■ SUPPLIED PASSAGE
============================================================
Federal Government Calls for More Intensive Regulation of Online Behavioral Advertising

Recently, the Federal Trade Commission (among others) has suggested a need for more intensive regulation of online behavioral advertising. The chief object of such regulation is to ensure that consumer privacy is protected and that abuses of consumer information do not occur. Others have suggested that self-regulation, or a system of public and private litigation aimed at curbing excesses in information-gathering practices, may better address these central concerns while maintaining the economic viability of behavioral advertising.


The modern, commercial internet grew up with advertising as a core feature. "Banner" advertisements first appeared in the early 1990s. By the late 1990s, "pop-up" advertisements became prevalent. Today, more than 1 billion people use the internet, and U.S. online sales alone approach $1 trillion per year.
============================================================
According to the passage on online behavioral advertising, when did "banner" advertisements first appear? The data that comes next is separate material, unrelated to the passage on online behavioral advertising.

■ DATA EXCERPT
============================================================
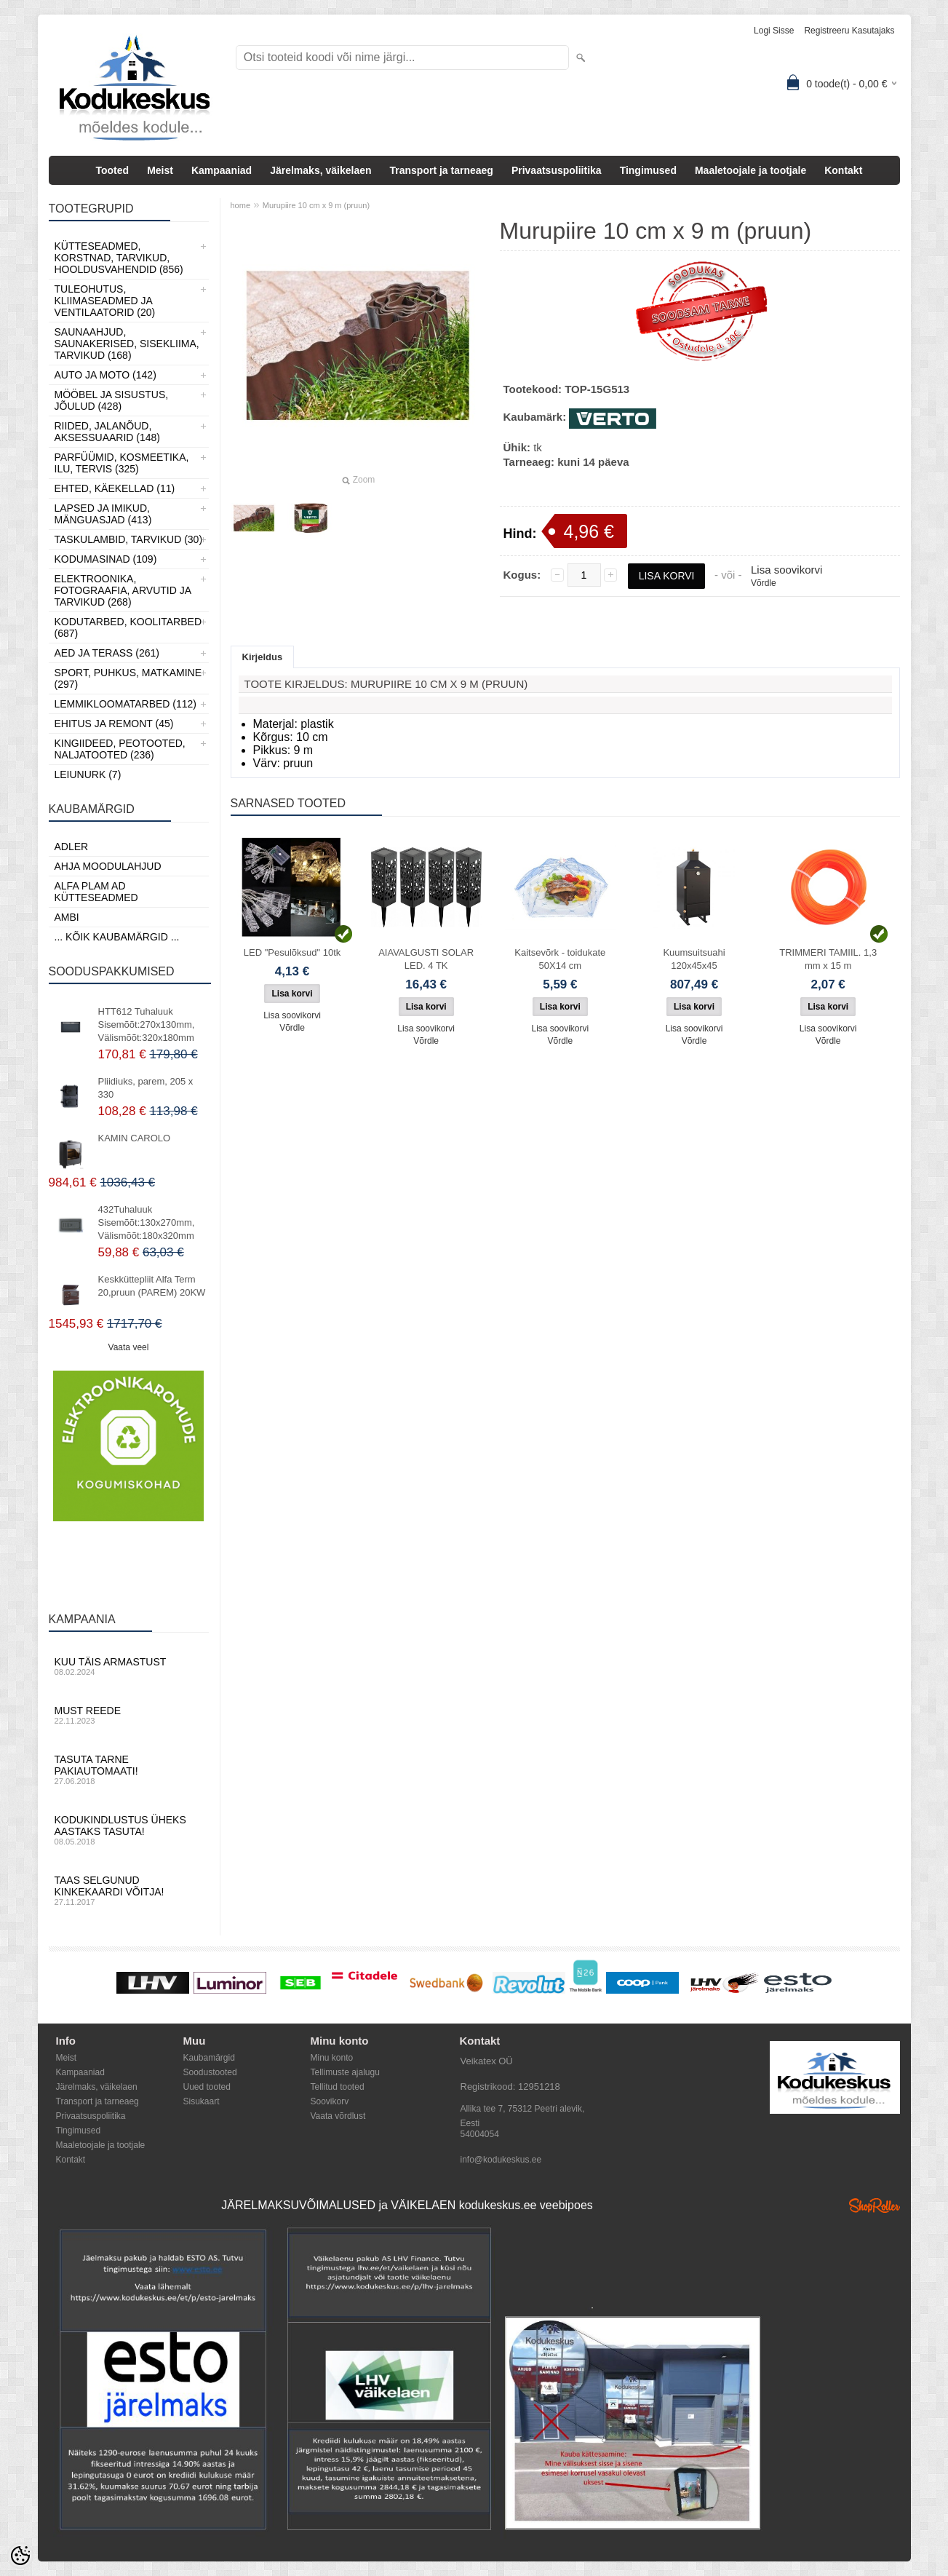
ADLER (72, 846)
============================================================
■ WRITTEN RESPONSE
They first appeared in the early 1990s.